The area of the quadrilateral ABCD = \(\rm \dfrac 12 |\vec {AC} \times \vec {BD}|\)  , where \(\rm \vec {AC} \;\; \text {and }\;\; \vec {BD}\) are diagonals.

Calculations:

Let \(\overrightarrow{AC}=2\hat{i}+\hat{j}+\hat{k}\)    and  \(\overrightarrow{BD}=-\hat{i}+3\hat{j}+2\hat{k}\) are the diagonal of the quadrilateral ABCD.

The area of the quadrilateral ABCD = \(\rm \dfrac 12 |\vec {AC} \times \vec {BD}|\) ....(1) 

⇒\(\rm (\vec {AC} \times \vec {BD}) =\)\(\begin{vmatrix} \vec i&\vec j & \vec k \\ 2&1 &1 \\ -1&3 &2 \end{vmatrix}\)

⇒\(\rm (\vec {AC} \times \vec {BD}) =\)\(\rm -\vec i - 5\vec j + 7 \vec k\)
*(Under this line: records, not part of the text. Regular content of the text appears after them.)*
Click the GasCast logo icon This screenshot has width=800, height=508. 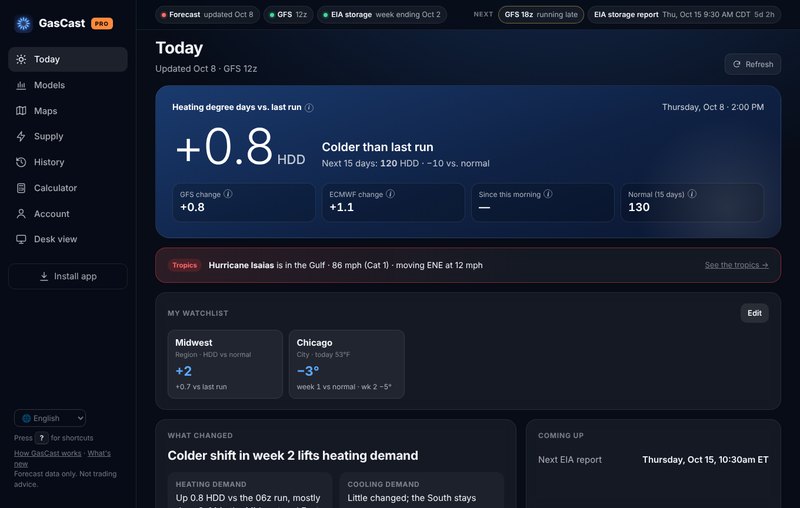point(23,23)
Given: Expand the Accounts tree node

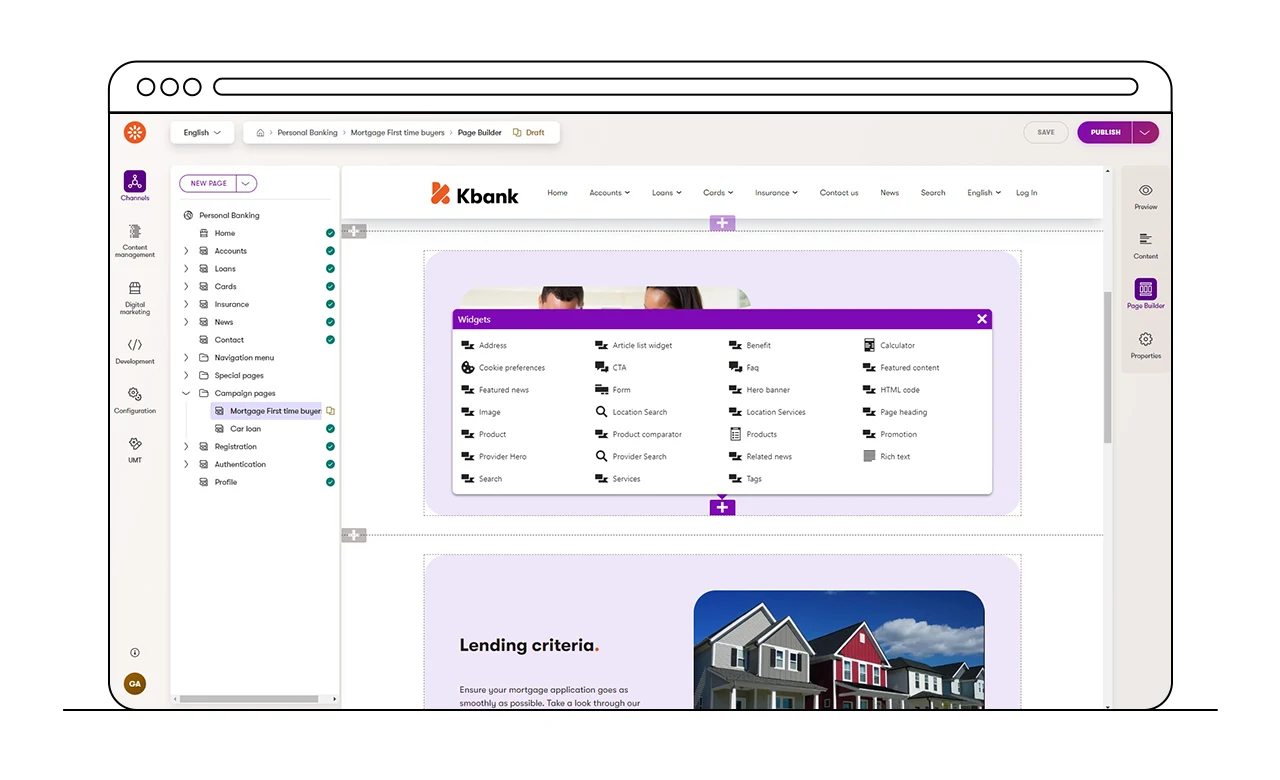Looking at the screenshot, I should coord(186,251).
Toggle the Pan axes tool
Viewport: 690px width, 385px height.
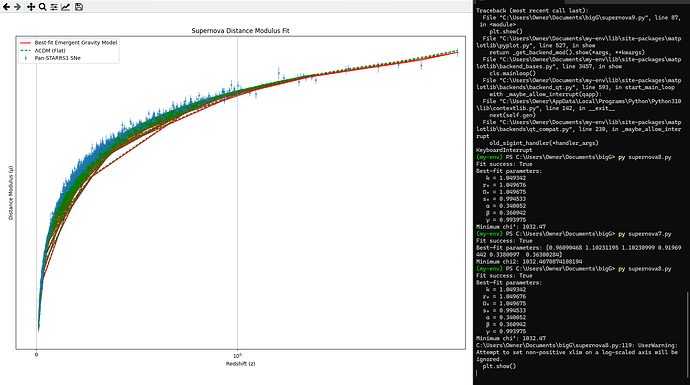pos(31,7)
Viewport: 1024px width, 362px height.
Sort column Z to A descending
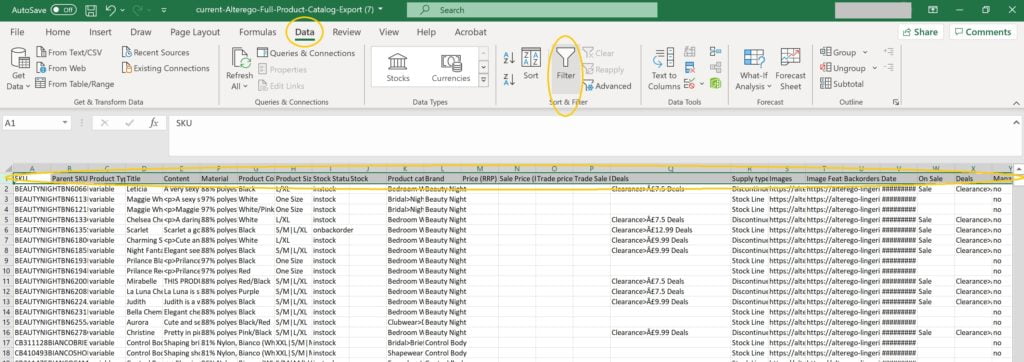pos(509,79)
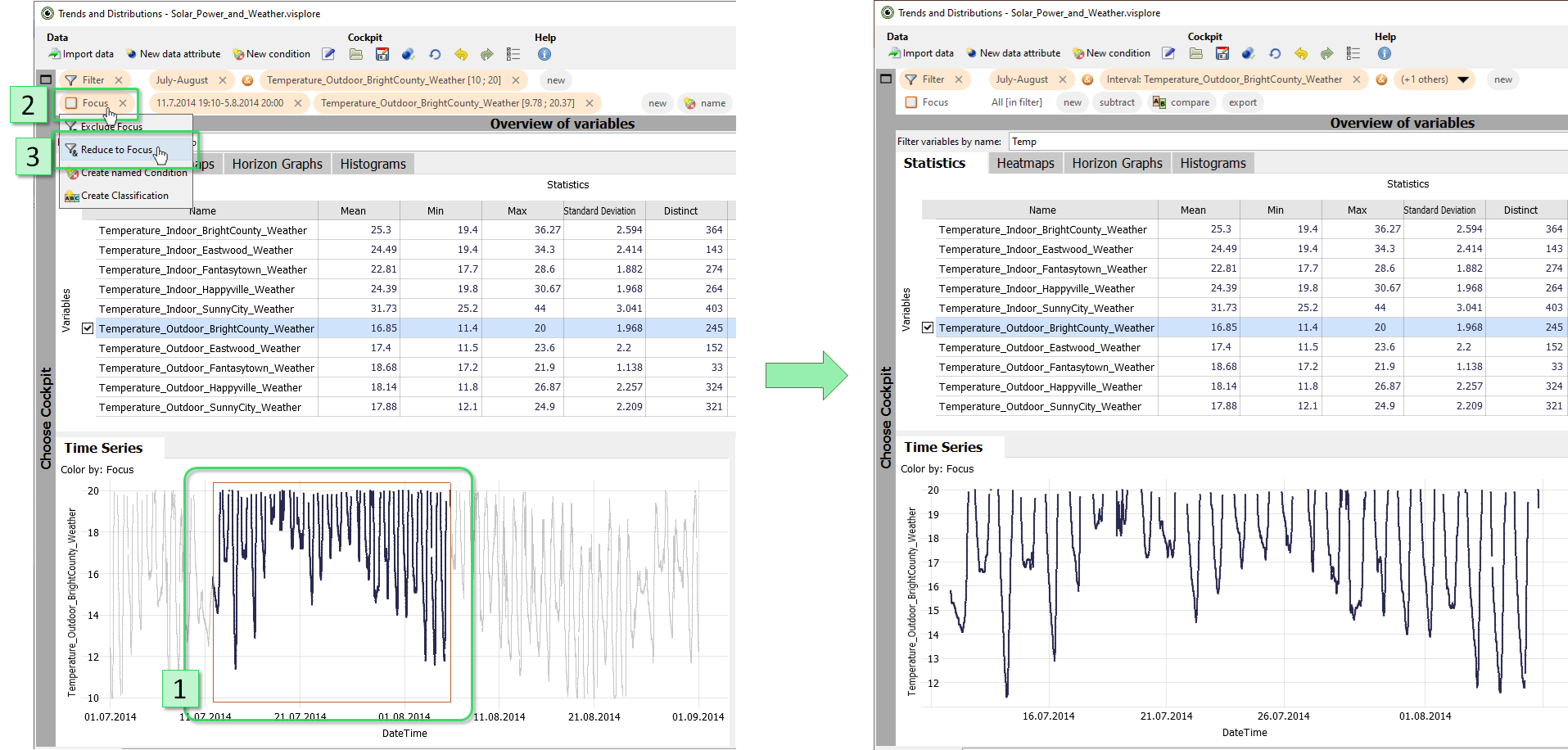The image size is (1568, 750).
Task: Toggle checked variable checkbox in right table
Action: coord(928,328)
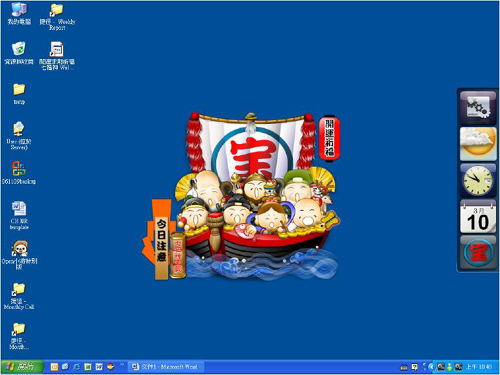Click the calendar widget showing 10
The image size is (500, 375).
(478, 217)
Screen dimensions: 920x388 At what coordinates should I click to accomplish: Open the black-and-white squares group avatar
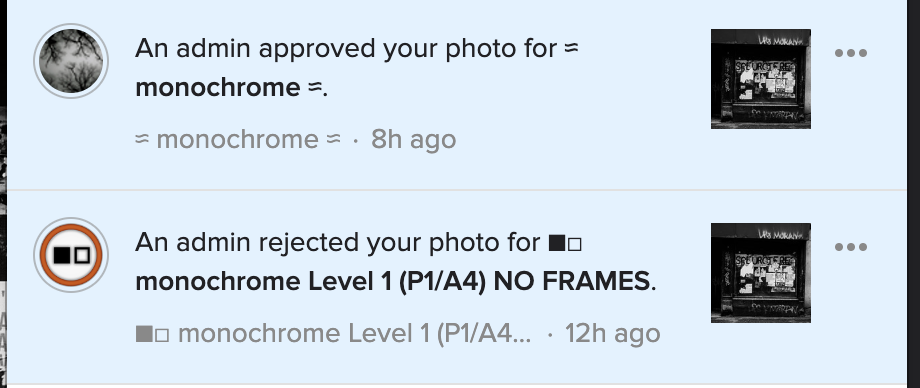pyautogui.click(x=71, y=255)
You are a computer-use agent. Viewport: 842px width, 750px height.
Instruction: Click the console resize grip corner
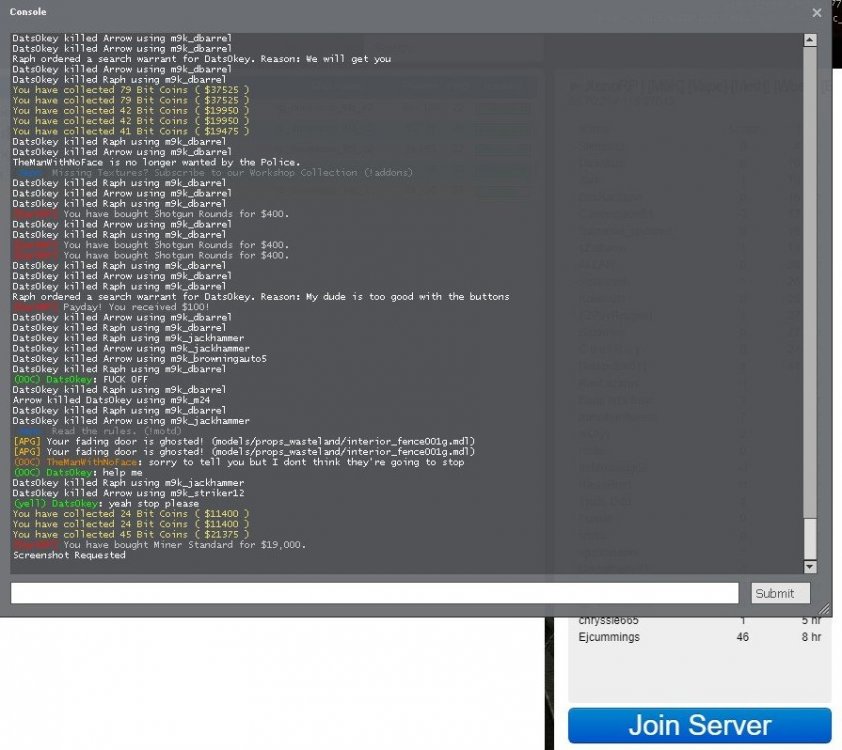[824, 609]
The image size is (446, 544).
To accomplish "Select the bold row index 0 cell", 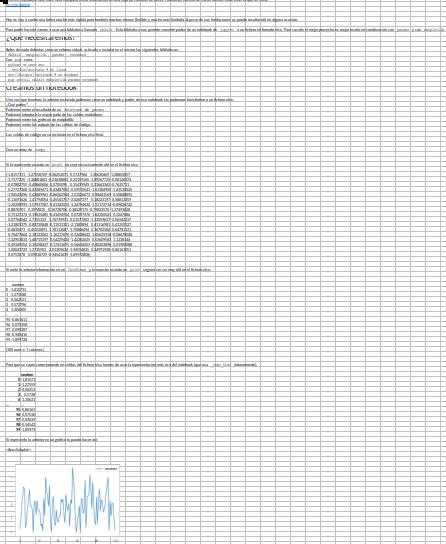I will point(19,380).
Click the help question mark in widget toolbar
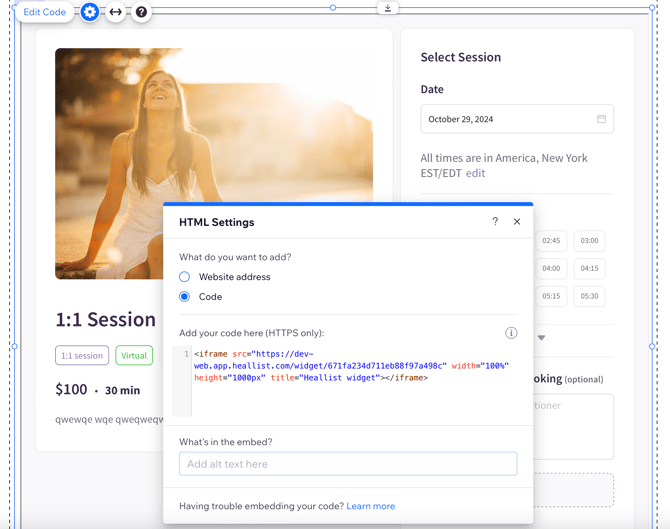The image size is (670, 529). coord(141,12)
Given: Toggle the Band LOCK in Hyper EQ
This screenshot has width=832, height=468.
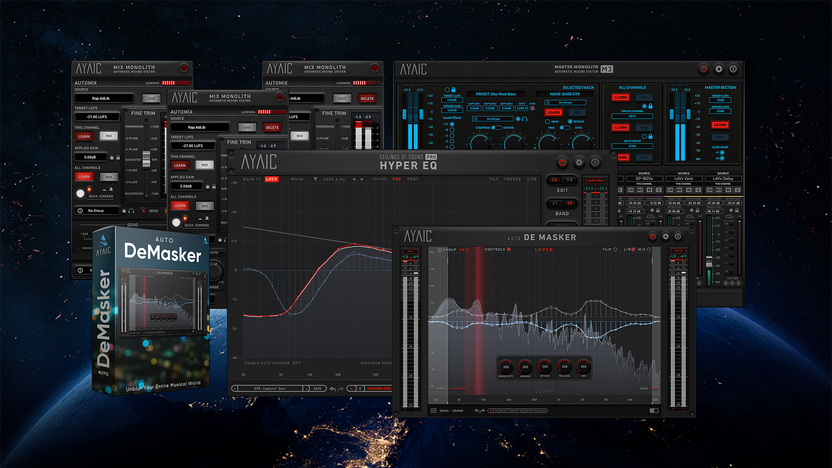Looking at the screenshot, I should 272,179.
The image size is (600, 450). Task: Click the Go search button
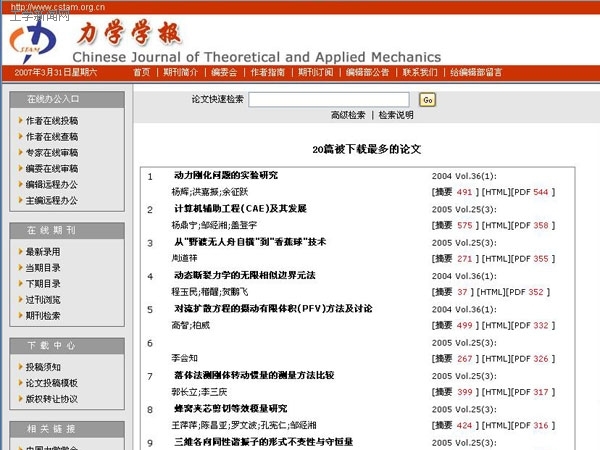pyautogui.click(x=427, y=100)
⇒\(\rm |\vec {AC} \times \vec {BD}| = \sqrt {(-1)^2+(-5)^2+(7)^2}\)

⇒\(\rm |\vec {AC} \times \vec {BD}| = \sqrt {75} = 5 \sqrt 3\)

From equation (1), we have

The area of the quadrilateral ABCD = \(\rm \dfrac{5\sqrt3}{2}\)